7. Girlification Isn’t About Women—It’s About Weakness
Let’s be clear: this isn’t about women. Real femininity is strong. Maternal. Wise. Anchored in sacrifice and love. But girlification isn’t femininity. It’s fragility in a pantsuit. It’s not nurturing—it’s neutering. It replaces clarity with consensus. Strength with softness. Reality with relatability.
Girlification punishes the qualities that built civilization—and rewards the ones that make HR departments thrive.
8. Best Gift I Ever Got
And yet, one of the best gifts I ever received came from a woman.
Second grade. Halfway through the school year, my family had to move. On my last day, the teacher, a sharp, kind woman who saw me, asked what I wanted to do during activity time.
I said, without hesitation: Dodgeball.
She didn’t flinch. She nodded and made it happen. And not some nerfed-down version either. We played with those red rubber utility balls—the kind that left welts and echoed when they hit you just right. Boys and girls, together, laughing and shrieking and launching missiles across the asphalt like it was the Super Bowl. It was chaos. It was beautiful. It was childhood. If I’m not mistaken, I was the last kid standing.

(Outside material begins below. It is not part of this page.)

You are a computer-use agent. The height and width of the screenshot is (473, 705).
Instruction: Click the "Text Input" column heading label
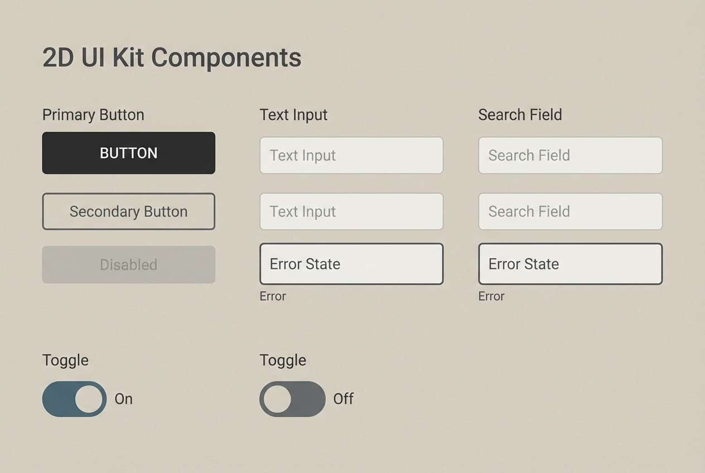click(293, 115)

She didn’t try to fix me. She honored me. She gave me what I needed. She let me leave like a boy—on my terms, in my game, with my tribe.
To this day, I’ve never forgotten it.
Because that wasn’t girlification. That was grace. That was a strong woman who understood what boys are for.
And here’s the truth:
It’s hard to learn how to avoid danger when nobody’s throwing anything at you.
You don’t develop judgment in a padded room. You develop it in motion—with bruises, bad ideas, and fast reflexes. Dodgeball wasn’t just fun. It was training. For life. For risk. For consequence. You learned how to duck, when to throw, who to trust. You learned what it meant to get hit and get back up.
As I stood triumphant and alone in the dodgeball circle, I realized that this was the last time I would see any of these happy kids again. We’d started kindergarten together just a few doors away. One memorable hour of pure joy before the door closed. And she gave it to me.
One last note. After school that day, Mr. Edwards dropped by our house to tell my mom how much he was going to miss both Jerry and me. Jerry had been Mr. Edward’s favorite student two years before.
9. Bob’s Final Word
“Empathy’s a virtue,” Bob says. “But once it starts running the forklift, things go sideways.”
He doesn’t hate feelings. He just knows you can’t run a civilization on vibes. You need courage. Standards. Strength. And you need the kind of society that doesn’t apologize for raising men.
America didn’t get girlified overnight. But somewhere between banning dodgeball and replacing merit with mood boards, we lost something vital.
We can get it back.
Let the boys climb trees again. Let them play Babes. Let them fall. Let them get back up.
Let them become what they were meant to be.
Bob’s Epilogue:
“You can’t raise a man if you’re afraid he’ll bleed.
You can’t save a country if you’re afraid to be called mean.”
—Bob
Postscript from the Author:
My brother Jerry, who passed in 2013, invented games that didn’t make sense—on purpose. “Babes”? Even the name makes you laugh. Knee football? No problem — who kicks off — and how? He taught me that boys will turn bruises into laughter, and tight spaces into kingdoms. Every wild paragraph in this piece has his fingerprints on it.